While there's an enormous information asymmetry between those inside and outside AI industry, it's very hard for anyone in the latter group to make good decisions about risks and governance.
This information asymmetry isn’t going to rectify itself, in part because information asymmetries also create power asymmetries. Right now, for example, the UK AI Security Institute (AISI) is doing some great work evaluating and testing AI models for risks, but depends on the goodwill of AI companies to get the access they need to do this work. This both makes crucial work to understand AI vulnerable, and creates worrying incentives: AISI, and other parts of government, are under some pressure to keep the AI industry “on side”.
I believe the only way to really fix this - to ensure policymakers have access to the information they need to understand AI, and therefore govern it effectively - is via regulation. Mandating certain levels and types of transparency from AI companies in the public interest is, I think, the only way to ensure that policymakers have the information they need without it always being on companies’ terms. We need this kind of regulation precisely because we don't understand the risks well enough yet.

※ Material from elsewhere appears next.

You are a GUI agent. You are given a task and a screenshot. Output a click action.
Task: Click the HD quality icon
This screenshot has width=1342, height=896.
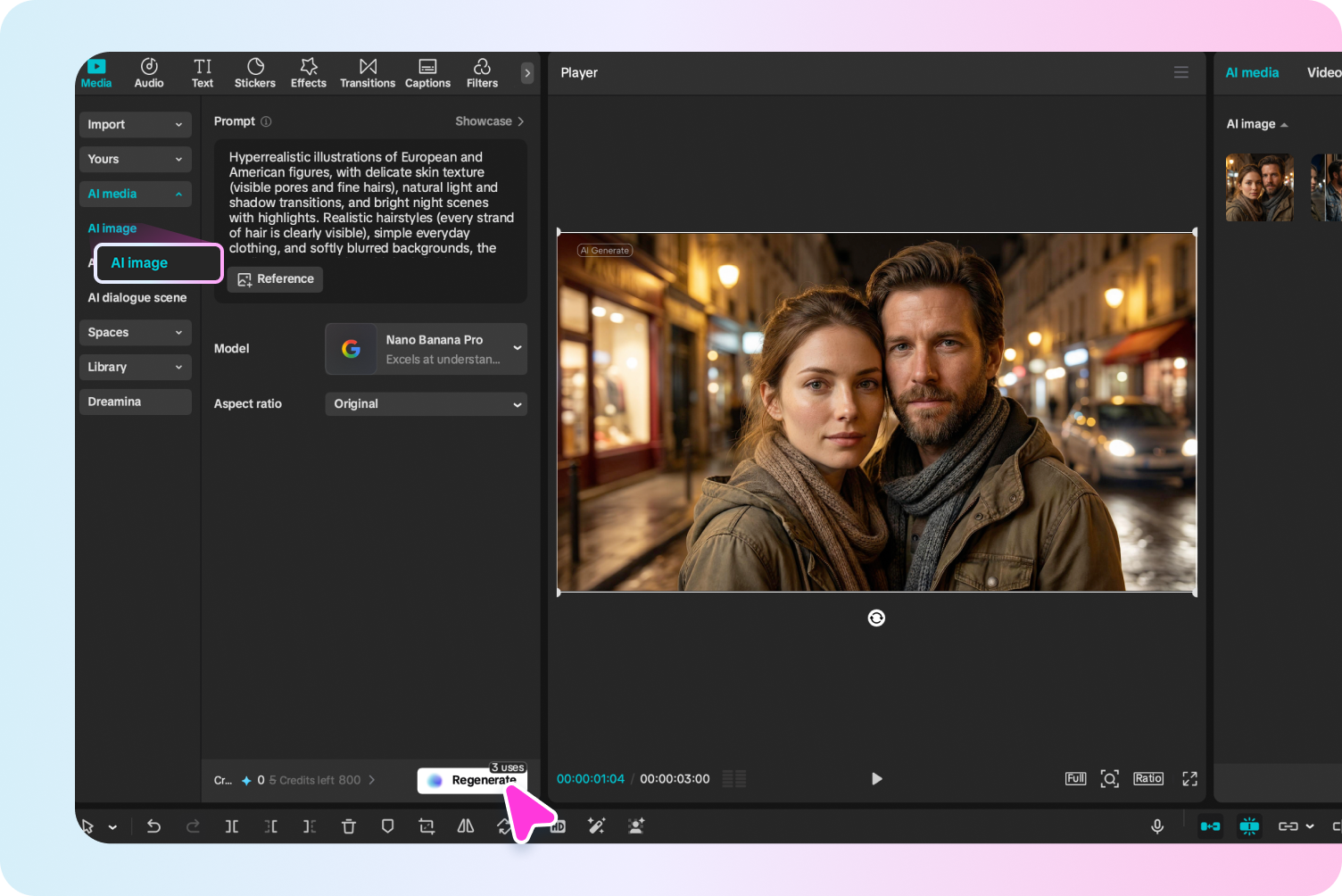pyautogui.click(x=558, y=826)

To be clear, there are a few different types of regulation we are likely to need for AI, some of which do need a better understanding of risks. If we want to put specific requirements in place for how companies should mitigate specific categories of risk, then yes, we may well need a better understanding of those risks than we have right now. My claim is that we need some type of AI regulation - particularly that ensuring better information exchange and transparency between AI companies and government - now, and that will be crucial to getting to a place where other, more risk-specific, regulation is possible.
I’m aware this doesn’t say much yet about what exactly this kind of transparency should look like in practice or how to make it happen. I'll hopefully have more detail to say about this soon, but I'm envisioning something like legislative requirements for companies to notify a government body when they are training particularly powerful systems, and at the very least provide information about safety tests and evaluations conducted prior to release (ideally these tests would be carried about by third parties and I hope we'll get to a place where it's possible to mandate this before too long also).
There's a lot we don't know about frontier AI systems and their risks. This lack of understanding does put some limits on our ability to govern advanced AI, but it doesn't make it impossible to regulate. Far from it, a high priority for AI regulation today should be ensuring a wider range of actors, especially governments, have access to the information they need to make good decisions about AI governance in the coming years.